Practice: 3, Rehearsal: 1. At the beginning of the day I made a To-Do list for practicing. I did this, I did that, I did the other thing and I also re-listened to the lesson I took (and recorded) yesterday and felt like I got every last drop of advice out of it. Yet because I didn’t do four hours I feel a bit like a slacker. That’s what this blog is for, I guess!
Despite that feeling, I highly recommend having a separate “to practice” to-do list. That way at the end of the day I have a very specific list of things I accomplished and this contributes to my sense of well-being, even if “play clarinet for four hours” didn’t get checked off.
Another conceptual tool I’ve started to dabble with is mind mapping software. You can do this with a pen and paper or you can download free software to do this. For those who are a bit fuzzy on the term mind map, here’s the wiki definition:
A mind map is a diagram used to represent words, ideas, tasks, or other items linked to and arranged around a central key word or idea. Mind maps are used to generate, visualize, structure, and classify ideas, and as an aid to studying and organizing information, solving problems, making decisions, and writing.
I’m playing around with mind maps as a way to define my goals. What do I want? Where do I stand? What defines what I want? How do I get those things? How is that method different from what I’m doing? It’s a great way to get specific. Here’s a good example of a mind map that I found using google:
The other thing that came through my mind today was the concept of a “comfort zone.” Most commonly these two words together indirectly imply that someone is being lazy, shy, or unambitious. It can mean these things. A comfort zone is talked about as something people don’t often try to leave. And it’s true, if you only do what’s comfortable, you’ll never improve. A better way than what you are currently experiencing is by definition outside of your comfort zone, simply because it’s new! I try to get outside of my comfort zone a little bit every day, and not just on the clarinet.

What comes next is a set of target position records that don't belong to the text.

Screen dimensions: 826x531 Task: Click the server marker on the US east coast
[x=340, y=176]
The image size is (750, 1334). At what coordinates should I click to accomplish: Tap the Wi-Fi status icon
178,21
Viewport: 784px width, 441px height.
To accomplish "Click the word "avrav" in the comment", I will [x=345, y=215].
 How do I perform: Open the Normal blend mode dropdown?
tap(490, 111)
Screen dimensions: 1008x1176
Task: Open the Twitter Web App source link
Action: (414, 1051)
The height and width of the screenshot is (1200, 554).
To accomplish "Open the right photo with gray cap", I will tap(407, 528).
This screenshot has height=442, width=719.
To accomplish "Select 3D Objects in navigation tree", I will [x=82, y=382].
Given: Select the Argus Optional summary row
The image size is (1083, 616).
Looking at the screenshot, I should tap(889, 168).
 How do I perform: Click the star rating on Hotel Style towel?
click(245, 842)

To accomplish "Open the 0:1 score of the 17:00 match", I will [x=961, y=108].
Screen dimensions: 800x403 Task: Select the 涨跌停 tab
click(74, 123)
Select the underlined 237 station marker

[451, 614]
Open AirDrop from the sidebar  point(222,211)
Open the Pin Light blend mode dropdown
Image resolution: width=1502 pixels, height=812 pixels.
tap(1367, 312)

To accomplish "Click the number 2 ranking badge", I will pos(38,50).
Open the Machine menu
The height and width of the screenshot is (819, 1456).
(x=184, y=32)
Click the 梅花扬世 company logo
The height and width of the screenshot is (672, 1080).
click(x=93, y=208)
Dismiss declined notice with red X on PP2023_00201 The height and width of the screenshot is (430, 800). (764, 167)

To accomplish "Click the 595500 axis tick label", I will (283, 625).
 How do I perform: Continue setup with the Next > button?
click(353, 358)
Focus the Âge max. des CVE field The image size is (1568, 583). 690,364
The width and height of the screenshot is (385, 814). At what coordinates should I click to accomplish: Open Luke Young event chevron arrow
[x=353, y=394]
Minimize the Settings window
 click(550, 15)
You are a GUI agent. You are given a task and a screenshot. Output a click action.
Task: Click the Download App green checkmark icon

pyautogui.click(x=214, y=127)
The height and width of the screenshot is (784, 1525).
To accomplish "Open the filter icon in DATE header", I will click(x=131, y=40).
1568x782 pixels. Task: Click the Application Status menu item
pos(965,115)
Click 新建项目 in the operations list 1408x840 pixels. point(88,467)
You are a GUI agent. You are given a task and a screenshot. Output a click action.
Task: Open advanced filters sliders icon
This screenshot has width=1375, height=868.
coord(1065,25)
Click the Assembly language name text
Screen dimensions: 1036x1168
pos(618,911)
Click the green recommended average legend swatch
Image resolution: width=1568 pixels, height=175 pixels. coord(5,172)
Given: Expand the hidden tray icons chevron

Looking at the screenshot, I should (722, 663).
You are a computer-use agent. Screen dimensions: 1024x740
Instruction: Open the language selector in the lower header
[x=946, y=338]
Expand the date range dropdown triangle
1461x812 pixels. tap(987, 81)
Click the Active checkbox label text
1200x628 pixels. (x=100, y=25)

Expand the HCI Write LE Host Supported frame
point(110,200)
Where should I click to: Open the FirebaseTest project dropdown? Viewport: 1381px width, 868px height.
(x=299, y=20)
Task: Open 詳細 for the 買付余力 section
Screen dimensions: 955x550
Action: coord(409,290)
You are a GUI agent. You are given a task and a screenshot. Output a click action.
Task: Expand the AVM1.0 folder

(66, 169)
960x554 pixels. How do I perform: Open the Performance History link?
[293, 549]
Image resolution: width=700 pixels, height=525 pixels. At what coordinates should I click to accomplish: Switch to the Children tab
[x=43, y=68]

The flip side of the “comfort zone”, to me at least, is making sure to be gentle with yourself. On Wednesday we had the first round of the concerto competition where the studio watched as seven of us performed parts from all three movements of the Weber 2nd concert. With a few exceptions, most of the performers really beat themselves up over small mistakes. Some only expressed this physically while some even went as far as announcing their mistake to the class. I know what this is like. I do it. I may do it in the future. I know how it feels. But it was also uncomfortable for us (me at least) to witness these really talented players damn themselves over trivial mistakes. It’s not that I’d rather not see it, it’s that I wish it didn’t happen at all. I know that it’s a reaction to the mistake- they’re hoping that by punishing themselves they’ll prevent it from happening again in the future. It makes me think of Inner Game of Tennis. If you damned and berated a student for making a small mistake, how do you think they’d take it? Is beating yourself up and bringing yourself down really the quickest way to get better? It was useful to witness this from the outside.
- Thinking in opposites: Technique during a slow melodic excerpt and lyricism during a technical excerpt. This had some cool results.
- I did a mock audition today for my recording device. I knew right away that it was a great idea because I really didn’t want to do it! I kept procrastinating, fiddling with reeds, getting more water, practicing something slow… Performing 7 minutes of music for my recording device made me antsy! I’m hoping that every time I do this I get less antsy, so that by my next audition it’s just another day of performing. I’m going to do this again tomorrow. Tonight: Jean-Yves Thibaudet playing Ravel G minor concerto, and then Harry Potter! Woot.